未曽有の原発事故を巡り、大津波の予見と事故回避の可能性が争点となった裁判は、経営トップの刑事責任を認めなかった。東京地裁は、東京電力の勝俣恒久元会長ら3被告に無罪を言い渡した。

 民事訴訟では東電の責任を認める判決が出ているが、自然災害に起因する事故で経営者の刑事責任を問う裁判はハードルが高かった。

 とはいえ社員らの有力な証言も得られ、会社の体質が改めて浮き彫りになった。垣間見えたのはトップらの責任回避や押し付け合いの姿勢だ。悲惨な事故が現実に起きてしまった中、被災者にはやるせない思いが募るだろう。

 強制起訴による裁判で指定弁護士が立証の柱にしたのは、「最大15・7メートルの津波が福島第1原発の敷地を襲う可能性がある」とした東電子会社による試算結果で、国の地震予測「長期評価」を根拠に算出された。
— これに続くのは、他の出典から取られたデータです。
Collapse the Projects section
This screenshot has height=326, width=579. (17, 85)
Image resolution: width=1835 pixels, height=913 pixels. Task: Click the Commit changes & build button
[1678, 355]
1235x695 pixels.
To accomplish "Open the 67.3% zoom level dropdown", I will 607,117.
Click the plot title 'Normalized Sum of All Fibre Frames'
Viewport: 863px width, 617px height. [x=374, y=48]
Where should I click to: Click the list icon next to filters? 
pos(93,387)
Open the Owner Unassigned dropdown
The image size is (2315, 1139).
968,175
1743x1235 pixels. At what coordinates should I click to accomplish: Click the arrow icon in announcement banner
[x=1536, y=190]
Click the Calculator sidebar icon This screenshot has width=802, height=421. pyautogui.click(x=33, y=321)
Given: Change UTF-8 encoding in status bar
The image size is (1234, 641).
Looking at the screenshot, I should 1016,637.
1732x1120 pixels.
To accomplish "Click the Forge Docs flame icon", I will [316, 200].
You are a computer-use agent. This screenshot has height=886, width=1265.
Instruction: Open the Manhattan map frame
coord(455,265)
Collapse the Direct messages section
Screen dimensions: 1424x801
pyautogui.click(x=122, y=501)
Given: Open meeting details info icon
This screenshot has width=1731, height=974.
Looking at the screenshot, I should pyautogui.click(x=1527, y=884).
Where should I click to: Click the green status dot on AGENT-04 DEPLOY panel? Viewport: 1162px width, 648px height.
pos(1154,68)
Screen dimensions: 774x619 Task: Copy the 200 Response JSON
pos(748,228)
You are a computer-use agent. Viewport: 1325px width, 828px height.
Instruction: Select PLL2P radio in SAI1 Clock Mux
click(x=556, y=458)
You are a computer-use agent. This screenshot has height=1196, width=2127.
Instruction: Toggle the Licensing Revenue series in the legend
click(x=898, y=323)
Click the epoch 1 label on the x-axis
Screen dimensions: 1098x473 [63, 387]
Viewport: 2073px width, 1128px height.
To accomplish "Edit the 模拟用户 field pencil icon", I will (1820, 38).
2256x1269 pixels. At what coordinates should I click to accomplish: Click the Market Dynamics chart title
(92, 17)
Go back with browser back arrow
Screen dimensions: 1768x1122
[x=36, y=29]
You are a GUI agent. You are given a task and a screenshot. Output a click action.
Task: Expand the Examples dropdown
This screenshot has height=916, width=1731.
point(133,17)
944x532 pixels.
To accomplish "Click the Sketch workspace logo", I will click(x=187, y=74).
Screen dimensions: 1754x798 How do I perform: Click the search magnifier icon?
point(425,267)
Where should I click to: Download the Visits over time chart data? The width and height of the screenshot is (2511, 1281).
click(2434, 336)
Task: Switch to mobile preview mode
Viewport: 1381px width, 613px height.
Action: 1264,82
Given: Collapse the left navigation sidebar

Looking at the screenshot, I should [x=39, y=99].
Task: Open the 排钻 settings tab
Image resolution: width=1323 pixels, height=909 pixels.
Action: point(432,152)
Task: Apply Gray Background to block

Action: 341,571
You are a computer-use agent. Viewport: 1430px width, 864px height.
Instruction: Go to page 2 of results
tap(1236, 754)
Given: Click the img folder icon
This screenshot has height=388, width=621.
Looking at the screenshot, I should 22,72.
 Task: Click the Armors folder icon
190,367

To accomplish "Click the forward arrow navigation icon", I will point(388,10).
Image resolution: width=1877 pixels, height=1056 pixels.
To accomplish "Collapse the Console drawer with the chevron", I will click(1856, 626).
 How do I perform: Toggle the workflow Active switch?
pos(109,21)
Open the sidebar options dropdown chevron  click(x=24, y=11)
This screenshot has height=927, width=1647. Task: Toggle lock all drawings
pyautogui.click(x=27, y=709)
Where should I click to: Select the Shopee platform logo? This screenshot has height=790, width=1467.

 その試算は事故の3年前、東電に報告された。だが、原子力・立地本部長だった武藤栄元副社長は、津波の試算方法を土木学会に検討してもらうよう指示。これにより具体的対策は先送りされる形となった。「長期評価には信頼性がない」と判断したと法廷で語られた。

 その翌年には勝俣氏らが出席した通称「御前会議」で、14メートル程度の津波が来る可能性が取りざたされていることに幹部が言及したという。

 もしもそれらの時点で何らかの措置が図られていたらどうだったろう。たとえ防潮堤の建設が間に合わなかったにしても、危機感を共有することで、事故に対する備えが前進していた可能性があるのではないか。

 それなのに迅速な対応がなされなかった。問われたのはそんな姿勢についてだろう。

 避難者が損害賠償を求めた集団訴訟では、前橋地裁が17年に「東電は巨大地震を予見しており、事故は防げた」と判断。東電、そして国の賠償責任を認めた。これ以降も民事訴訟では東電の過失を認める判決が相次ぐ。

 刑事裁判では有罪の立証には厳密さが必要とされ、無罪の結論が導かれた。一方、重大事故の原因究明における刑事裁判の限界も見えた。再発防止に向け究明の在り方を探る取り組みも求められる。

 判決の中で東京地裁は「津波についてあらゆる可能性を想定し、必要な措置を義務づければ、原発の運転はおよそ不可能になる」と指摘した。

 そうだとしても、対策はできる限り取るべきだ。あのような事故を二度と起こさないためにはどうするべきか。極めて大きなリスクを秘める原発を持つ電力会社は、襟を正して安全対策を図り続けなければならない。